Robert Bowman: The Word-Faith Controversy
Robert M. Bowman, Jr., The Word-Faith Controversy: Understanding the Health and Wealth Gospel (Grand Rapids: Baker, 2001), 254 pages, ISBN 9780801063442.
When I came across Bowman’s book The Word-Faith Controversy, I was very interested in his approach and conclusions because I had earlier done my Th.D. dissertation on nineteenth and twentieth century “faith theologies.” Bowman’s book is a significant contribution to the study of the Word of Faith movement. While not uncritical of the movement, he takes exception to many of the conclusions of Hank Hanegraaff (Christianity in Crisis) and D.R. McConnell (A Different Gospel).
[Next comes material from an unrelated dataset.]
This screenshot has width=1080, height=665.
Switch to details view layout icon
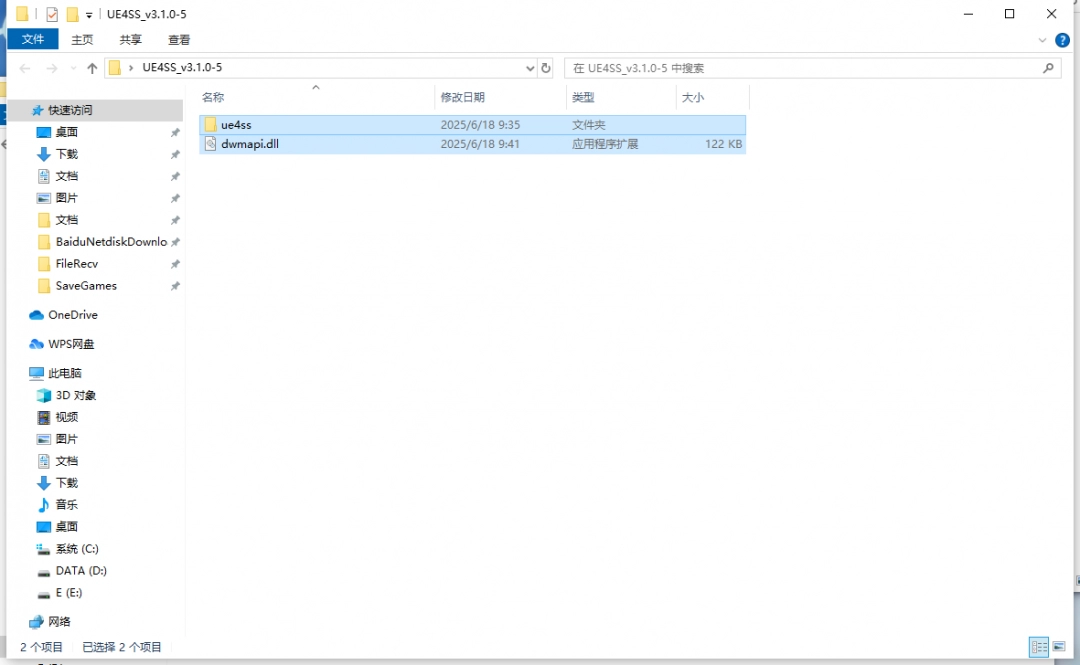tap(1039, 647)
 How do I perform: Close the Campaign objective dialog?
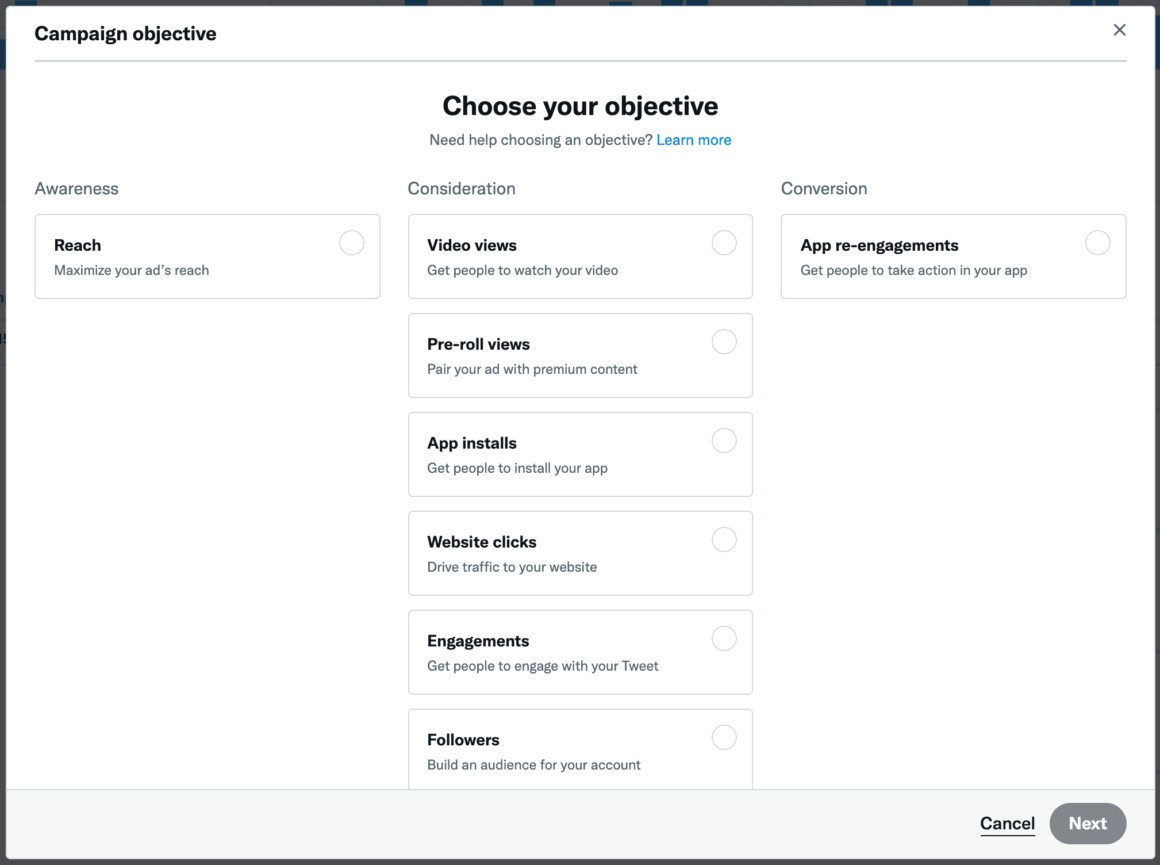coord(1120,29)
Contrary to Hanegraaff, he does not portray the movement as monolithic, but recognizes diversity and disagreement within the movement.
Bowman prefers to call E.W. Kenyon the “grandfather” of the Word-Faith movement, citing what he considers three other “fathers”: William Branham and the Latter Rain movement, Oral Roberts (whom he does not classify as Word-Faith), and especially Kenneth Hagin. He recognizes that Kenyon would not accept all that is taught in the Word-Faith movement (e.g., that God has a body or that believers are little gods), nor would Word-Faith leaders accept all that Kenyon taught (e.g., that tongues is not the initial evidence of the baptism in the Spirit). He concludes, “Kenyon is the source of most, but not all, of the distinctive and controversial teachings of the Word-Faith movement” (p. 38). Further, the Word-Faith teachers have sometimes gone beyond anything that Kenyon himself taught.
Taking a more scientific approach than McConnell and Hanegraaff, Bowman lists and compares 23 standard New Thought concepts with Christian Science and Kenyon. From this statistical analysis, he concludes that while there is much in common between Christian Science and New Thought, there is “little resemblance” between Kenyon and New Thought. Further, he concludes that Kenyon is “far closer to orthodoxy than is Christian Science” (p. 46). Kenyon may share some similarity with metaphysical thought, but his views are “fundamentally different” (p. 48). He demonstrates that McConnell’s methodology is faulty, and thus his conclusions regarding Kenyon’s connections with metaphysical New Thought are deeply flawed. While there may have been some metaphysical influence, Kenyon’s views are more unlike such concepts than like.
Bowman goes on to show that Kenyon’s teaching was rooted more in the pre-Pentecostal Higher Life, Keswick, healing and proto-Pentecostal movements. He cites examples of such teaching including Andrew Murray, Hannah Whitall Smith, Charles Cullis, A.J. Gordon, and others, especially concentrating on the teachings of A.B. Simpson and John G. Lake. He is less critical of the Keswick/Higher Life stream than Dale Simmons (E.W. Kenyon and the Postbelllum Pursuit of Peace, Power, and Prosperity), seeing less similarity between the Keswick/Higher Life tradition and metaphysical teaching.